]> git.apps.os.sepia.ceph.com Git - ceph-ci.git/commitdiff
exporter: don't skip loop if pid path is empty
authorAvan Thakkar <athakkar@redhat.com>
Mon, 19 Sep 2022 10:30:20 +0000 (16:00 +0530)
committerAvan Thakkar <athakkar@redhat.com>
Mon, 19 Sep 2022 10:30:20 +0000 (16:00 +0530)

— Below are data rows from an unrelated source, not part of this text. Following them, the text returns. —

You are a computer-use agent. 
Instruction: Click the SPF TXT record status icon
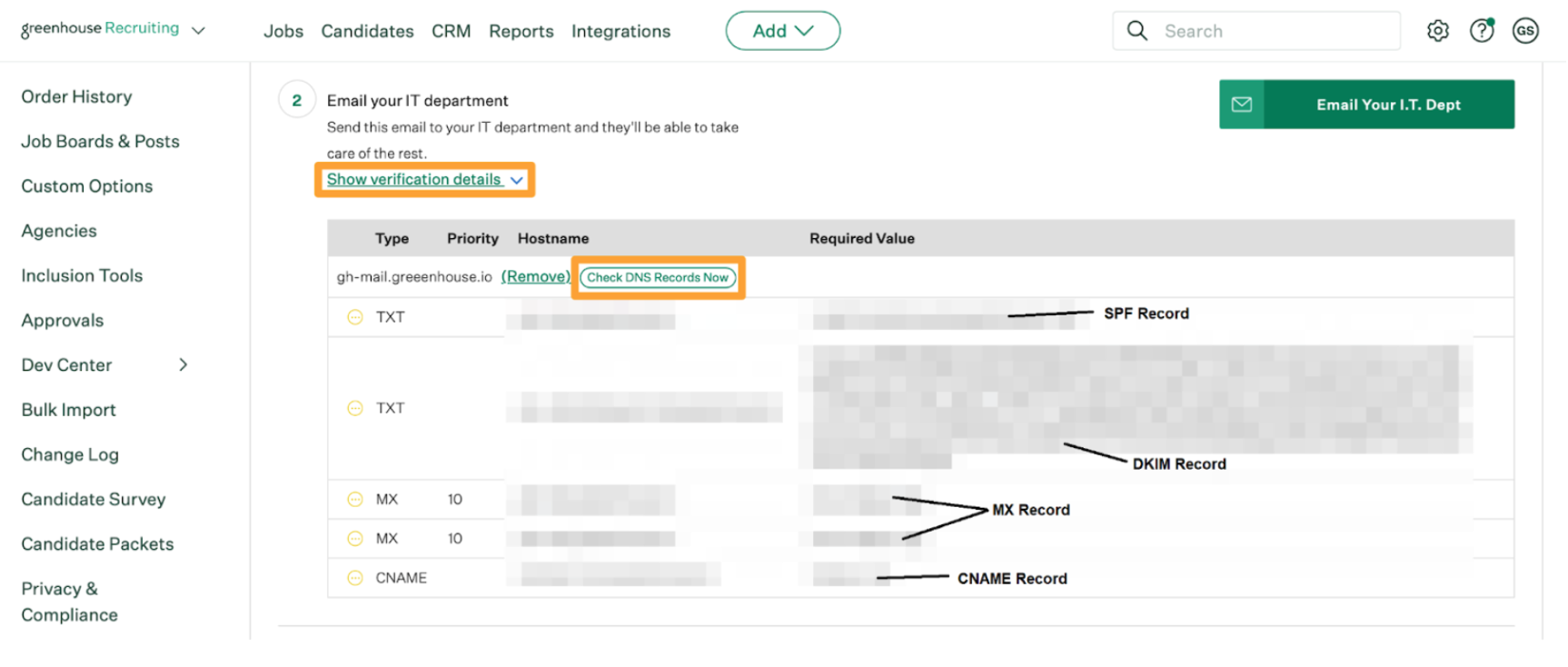click(x=355, y=317)
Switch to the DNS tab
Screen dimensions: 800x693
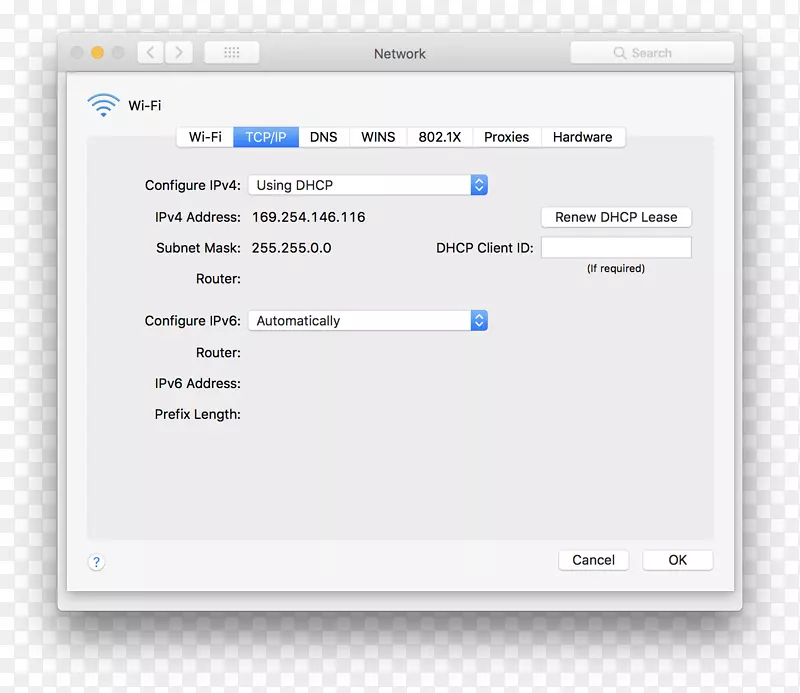tap(323, 137)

Signed-off-by: Avan Thakkar <athakkar@redhat.com>
Fixes issue when pid file config comes empty from config dump which prevents to add metrics. Also get process metrics only if
pid_path isn't empty.

src/exporter/DaemonMetricCollector.cc

index 7f88113b9905690e6abc426041b64fef70654190..8d5bad0d97b468e75937135b815a14ec8b7cdbe3 100644 (file)
@@ -1,13 +1,4 @@
 #include "DaemonMetricCollector.h"
-#include "common/admin_socket_client.h"
-#include "common/debug.h"
-#include "common/hostname.h"
-#include "common/perf_counters.h"
-#include "global/global_init.h"
-#include "global/global_context.h"
-#include "common/split.h"
-#include "include/common_fwd.h"
-#include "util.h"
 
 #include <boost/json/src.hpp>
 #include <chrono>
 #include <string>
 #include <utility>
 
+#include "common/admin_socket_client.h"
+#include "common/debug.h"
+#include "common/hostname.h"
+#include "common/perf_counters.h"
+#include "common/split.h"
+#include "global/global_context.h"
+#include "global/global_init.h"
+#include "include/common_fwd.h"
+#include "util.h"
+
 #define dout_context g_ceph_context
 #define dout_subsys ceph_subsys_ceph_exporter
 
@@ -86,48 +87,60 @@ void DaemonMetricCollector::dump_asok_metrics() {
 
   std::vector<std::pair<std::string, int>> daemon_pids;
 
+  int failures = 0;
   bool sort = g_conf().get_val<bool>("exporter_sort_metrics");
   if (sort) {
-    builder = std::unique_ptr<OrderedMetricsBuilder>(new OrderedMetricsBuilder());
+    builder =
+        std::unique_ptr<OrderedMetricsBuilder>(new OrderedMetricsBuilder());
   } else {
-    builder = std::unique_ptr<UnorderedMetricsBuilder>(new UnorderedMetricsBuilder());
+    builder =
+        std::unique_ptr<UnorderedMetricsBuilder>(new UnorderedMetricsBuilder());
   }
   for (auto &[daemon_name, sock_client] : clients) {
     bool ok;
     sock_client.ping(&ok);
     if (!ok) {
+      failures++;
       continue;
     }
-    std::string perf_dump_response = asok_request(sock_client, "perf dump", daemon_name);
+    std::string perf_dump_response =
+        asok_request(sock_client, "perf dump", daemon_name);
     if (perf_dump_response.size() == 0) {
+      failures++;
       continue;
     }
-    std::string perf_schema_response = asok_request(sock_client, "perf schema", daemon_name);
+    std::string perf_schema_response =
+        asok_request(sock_client, "perf schema", daemon_name);
     if (perf_schema_response.size() == 0) {
+      failures++;
+      continue;
+    }
+    std::string config_show =
+        asok_request(sock_client, "config show", daemon_name);
+    if (config_show.size() == 0) {
+      failures++;
       continue;
     }
-    std::string config_show = asok_request(sock_client, "config show", daemon_name);
     json_object pid_file_json = boost::json::parse(config_show).as_object();
     std::string pid_path =
-      boost_string_to_std(pid_file_json["pid_file"].as_string());
+        boost_string_to_std(pid_file_json["pid_file"].as_string());
     std::string pid_str = read_file_to_string(pid_path);
     if (!pid_path.size()) {
-      continue;
+      dout(1) << "pid path is empty; process metrics won't be fetched for: "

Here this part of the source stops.